This rapper hasn't got the most amazing voice or flow, nor does he show much talent in the way of lyricism. The beats sound very much computer generated, and have blatantly been created to try and sound like commercial US production. All in all this album is fairly dull and I'm afraid to say, worth little attention.
For an opening track titled 'Who Am I?' one would expect a lot more passion. This should be where the artist proudly presents himself worthy of the listener not pressing eject. A scroll down the 20 song long track listings, the power button becomes quite attractive. 'Make A Move' has a welcomed faster pace but the chorus is really weak and the verses show hints of a yanky twang. The club track 'Get Your Money' is listenable whilst 'Free' seems to be trying to inspire, but fails with its lack of conviction and soul. The ego and boasting based 'Coming With It' see's the rapper claim to be like nobody in the UK. Hmmm.

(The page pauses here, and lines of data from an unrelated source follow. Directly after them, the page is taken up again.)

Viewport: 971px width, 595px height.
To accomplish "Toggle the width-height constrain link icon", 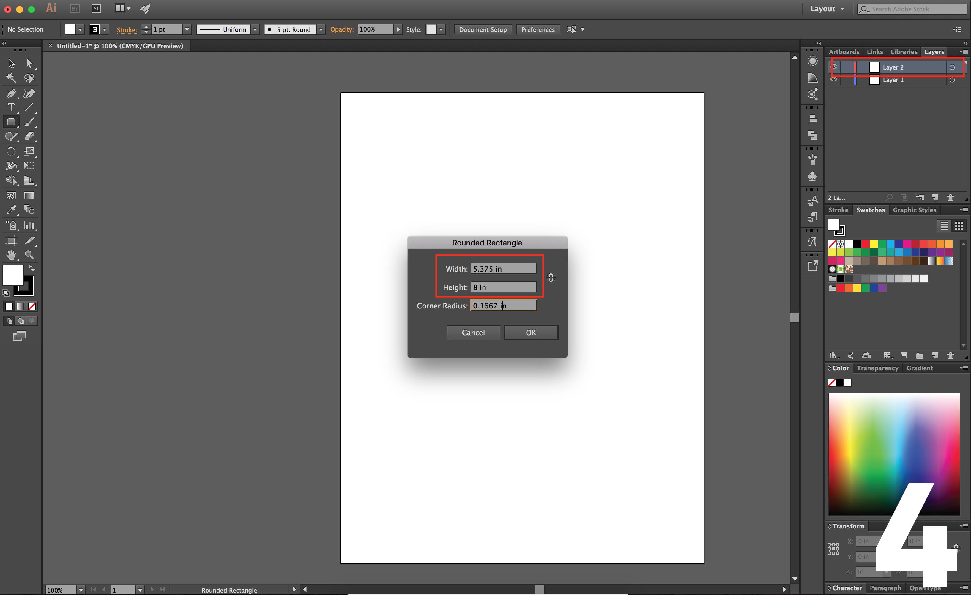I will [551, 278].
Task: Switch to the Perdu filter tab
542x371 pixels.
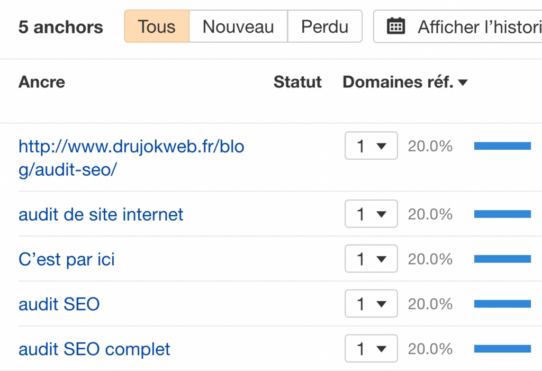Action: click(324, 26)
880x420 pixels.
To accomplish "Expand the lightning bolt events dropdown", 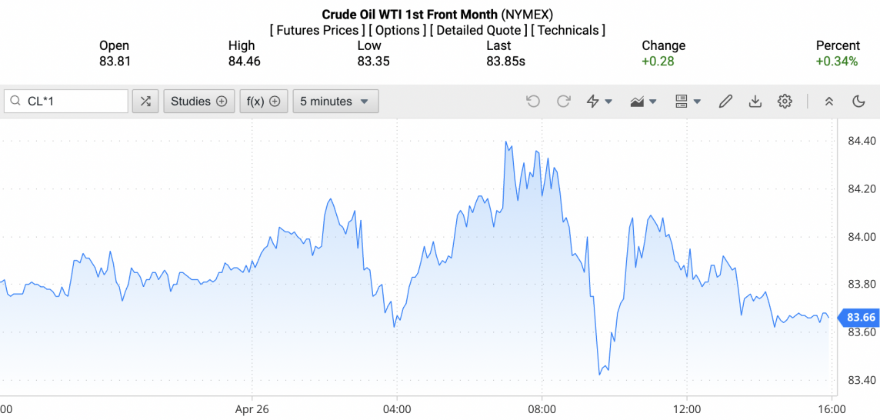I will [599, 102].
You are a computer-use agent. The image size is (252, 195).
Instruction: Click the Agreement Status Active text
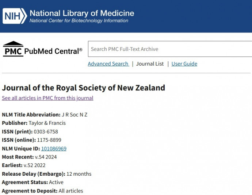[x=56, y=182]
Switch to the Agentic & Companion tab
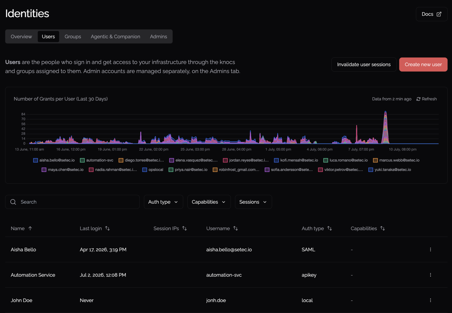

'Over The Bridge' begins with some atmospheric and quite chilled guitar. This is promising, but the quite average sung vocals put a downer on things. Luckily the singing doesn't last long and @irkklipz delivers one of the best verses of the whole CD. The flow is appropriate, the lyrics are interesting and match the beat nicely, and there's something for the listener to actually get their teeth into. It shows the artist's ability in a much brighter light and generates a sense of disappointment that there isn't more of this quality material included on the release.
Tracks like 'Air Brit Hop' featuring Guy, 'Scarface 2Gs', 'Money Talks' featuring Mr Prince again, 'Anyone', 'Livin The Life', 'Down With' and 'Ride' simply sound too similar to each other and generic. They're not awfully wack but they simply bring nothing to the table worth taking a bite of and digesting. It's all quite flat as if a fizzy cola bottle that had been left with the lid off in the baking sun for a whole weekend.
'Money' starts with some sung vocals which have undergone a quite interesting sound effect treatment. The verses are based around the subject of finances which is explored well enough. However, there's probably not a person walking on the UK's earth that hasn't thought up the quite obvious sentiments put forward here.
'Let Me' has a nice pace and the production is cool, with a good choice of drum sounds looping throughout. 'Hey Rude Boy' is a bit of a double time vibe to it and shows that the artist can handle a less formatted beat, but the lyrics are very much still throwaway. 'How To Become A Rapper' is a good title, more so because it's an example of what not to do rather than what to do. The singing at the start is really annoyin and the verses are as if written to a group of ten year olds in a 'hippity hop workshop'.
This CD would triple its entertainment value if it at least halved the number of tracks it included, used a much greater variety of production ideas and sounds, and had more topic orientated tracks which would give the listener a lot more to think about than typical and obvious boasts and claims.
This is all produced by Mad Phat, and is out on Mad Phat Records now.